I'll have to agree on this
labtech wrote:I would have offered you a free recovery (you just pay for parts and shipping)

Wow, do you have a data recovery charity organisation ? :lol:

Re: Western Digital Head Stack swap and DCM

October 1st, 2015, 18:29

pcimage wrote:
fzabkar wrote:@tono86, are you certain that the drive has a head fault? AIUI, this particular model is sometimes affected by a "head mimic" fault. A faulty MCU (88i6745-TFJ1) can make it appear as if the drive has bad heads, in which case a board swap, with firmware transfer, should fix it.

WD Tornado:
http://www.hddoracle.com/viewtopic.php?f=3&t=255&p=700

BTW, you should also be aware of this:

Oxidisation on Western Digital PCBs:
http://www.hddoracle.com/viewtopic.php? ... 649&p=1789


This is true, the first thing I check on this series is the PCB.

If you can get hold of a PCB from the exact same model and try it on your drive it would help with the diagnosis. If it still clicks and spins down (assuming this is the basis of your diagnosis of the heads being bad) then heads are bad for sure, but if it sounds normal and stays spinning then there's a reasonable chance the PCB is the issue, then you'll need to look at adaptive transfer.


Yes, thanks guys.
I've seen that my PCB had oxidisation problems, cleaned with contact cleaner spray (poor solution) but still damaged.
Maybe this is the issue that caused the head crash too.
Unfortunately the heads are gone for sure. :( So now I surely need also a PCB swap.

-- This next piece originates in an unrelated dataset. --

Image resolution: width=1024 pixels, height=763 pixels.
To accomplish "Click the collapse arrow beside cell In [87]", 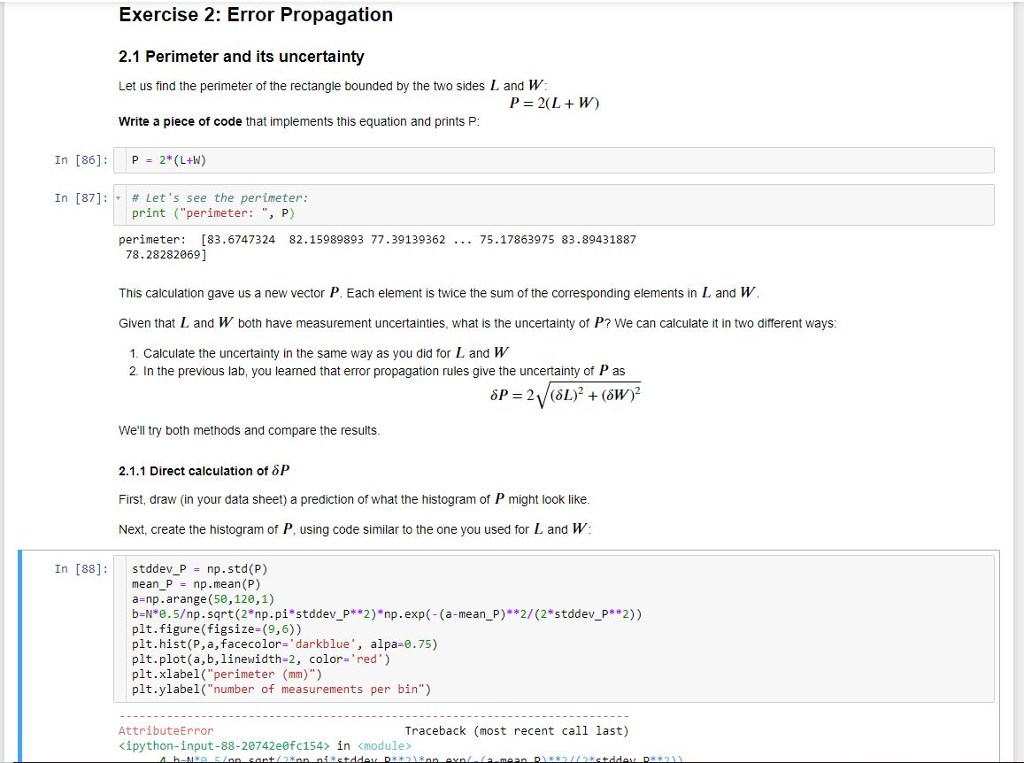I will (116, 197).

Re: Western Digital Head Stack swap and DCM

October 1st, 2015, 18:33

jermy wrote:My guess is the head map is: 2, 3, 4, 5, 6, 7
Plenty of candidates
Regarding the ROM I can assume that ROM F/W version 00210068 or 0021007N will be suitable enough for rebuilding the ROM from the SA copy


Many Thanks jermy.

Re: Western Digital Head Stack swap and DCM

October 1st, 2015, 18:37

jermy wrote:
labtech wrote:Doubt you will find a compatible part for less than $100.

I'll have to agree on this

Sure I believe you and I will spend $200-250 if needed but no more.


jermy wrote:
labtech wrote:I would have offered you a free recovery (you just pay for parts and shipping)

Wow, do you have a data recovery charity organisation ? :lol:

I was thinking the same thing jermy!!! :lol:

Re: Western Digital Head Stack swap and DCM

October 1st, 2015, 18:42

No, but I give back sometimes by offering free recovery (except parts, new drive for recovery and shipping).
Testing the law of reciprocity is a cool experiment once in a while.

Re: Western Digital Head Stack swap and DCM

October 1st, 2015, 18:55

@fzabkar, @pcimage
I wrote two posts thanking you and saying that actually I've discovered also the oxidisation problem in my PCB and tried to clean, but they are still waiting the "moderator view". :?
When the posts will be public you will read them.